В 2007-м Дорис начала таять после долгой болезни. Берт умер еще в 2002-м, но все о нем вдруг завспоминали за несколько недель до того, как Дорис умерла, — спасибо громкой истории, сочиненной журналистом, который написал, что, по моему собственному утверждению, я отсыпал немного отцовского праха и занюхал его с дорожкой кокса. Посыпались заголовки, редакционные статьи, комментарии про каннибализм — повеяло старым негодованием, с которым Улица позора когда-то перемывала кости Stones. Из уст Джона Хамфриза по радио в прайм-тайм прозвучал вопрос: «Как вы считаете, не зашел ли Кит Ричардс слишком далеко на этот раз?» Что это он имел в виду — «на этот раз»? Появились статьи и про то, что это совершенно нормально, что это тянется еще из древности — поглощать своих предков. Так что аналитики разделились на два лагеря. Поскольку я парень ученый, я сказал, что информация была вырвана из контекста. Ни отрицаний, ни признаний. «Правда в том, — писал я Джейн Роуз в своей объяснительной, когда история уже грозила выйти из-под контроля, — что после шести лет хранения черной коробки с батиным прахом, потому что мне было никак не собраться с духом развеять его по ветру, я наконец посадил у себя крепкий английский дубок, чтобы высыпать прах под него. И когда я снял с коробки крышку, крохотную щепотку праха сдуло на стол. Я не мог так просто смести его на землю, так что подцепил его пальцем и носом втянул остаток. Прах к праху, отец к сыну. Он теперь питает собой дубы и сказал бы мне за это большое спасибо».
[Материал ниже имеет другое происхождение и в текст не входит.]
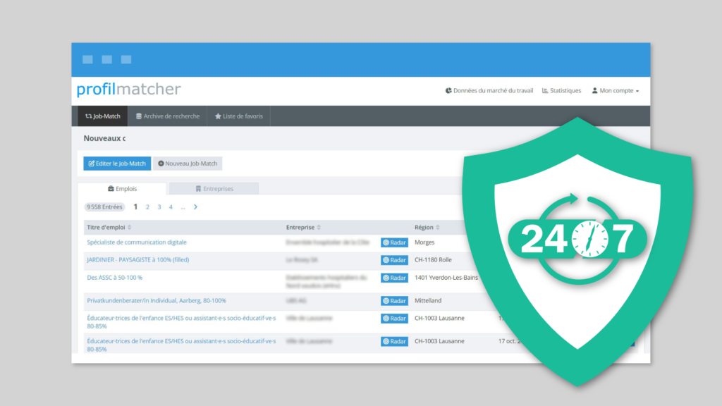Click the Radar icon in Yverdon-Les-Bains row
The width and height of the screenshot is (722, 406).
pyautogui.click(x=394, y=278)
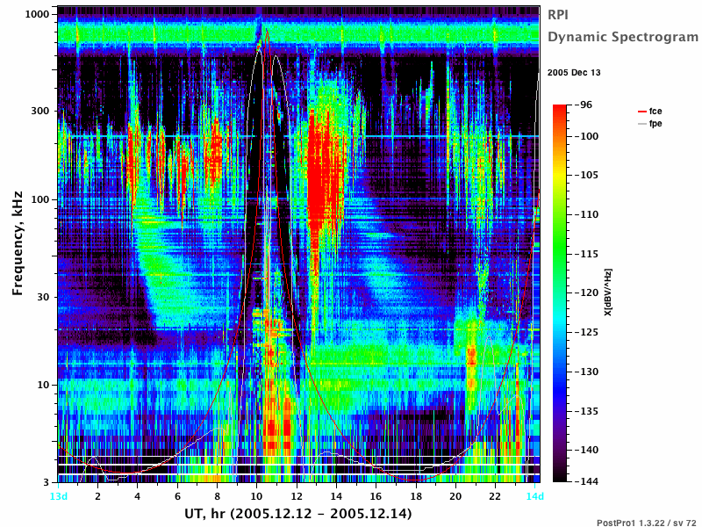Click the 13d start marker on time axis
This screenshot has height=527, width=702.
(59, 496)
Пока Дорис лежала при смерти, Дартфордский совет давал названия улицам в новозастроенном квартале недалеко от нашего старого дома на Спилман-роуд: Симпати-стрит, Дэн-делайон-роуд, Руби-Тьюздэй-драйв. Все это в течение одной жизни. Улицы в нашу честь через каких-то несколько лет после того, как нас пихали мордой к стене. Может, совет успел опять передумать после истории с батиным прахом. Не знаю, не проверял. В больнице мама, как обычно, задирала врачей, но слабела на глазах. И Энджела сказала: мы ж все видим, отходит она, все уже ясно, ну сколько осталось — сутки, не больше. И тогда говорит: а принеси сюда гитару, сыграй для неё. Хорошая мысль, я как-то вообще об этом не подумал. Начинаешь плохо соображать, когда мать при смерти. В общем, в нашу последнюю ночь вдвоем я взял с собой гитару, сел у нее в ногах — она лежит там, и я спрашиваю: « Как у тебя дела, мамуля?» А она говорит: «Морфий-то этот ничего». Спросила, где я в этот раз остановился. Я сказал, что в Claridge’s. Она говорит: «Можем теперь себе позволить пошиковать, да?» Она выплывала и уплывала в этой опийной дреме, и я сыграл ей пару пассажей из Malaguena и остальные вещи, которые она знала, что я знаю, — то, что я играл с детства. Она забылась, заснула, и на следующее утро моя помощница Шерри, которая присматривала за мамой со всей любовью и преданностью, пришла её навестить, как она делала каждое утро, и спросила: «Вы слышали, как Кит вам играл вчера?» И Дорис сказала: «Да, только мимо нот немножко». В том она вся, моя мамочка. Но тут я не могу перечить Дорис. У неё был безошибочный слух и прекрасное музыкальное чутье, которые она получила в наследство от родителей, от Эммы и Гаса, первого, кто показал мне, как играть Malaguena. И от Дорис же я получил свою первую рецензию. Помню, как она пришла домой с работы. Я сидел на лестнице и наигрывал Malaguena, а она прошла мимо на кухню и что-то там делала, гремела кастрюлями. И начала мне подпевать про себя. И вдруг смотрю — стоит внизу. «Это ты, что ли? А я думала, это радио». Два такта Malaguena — и весь мир твой.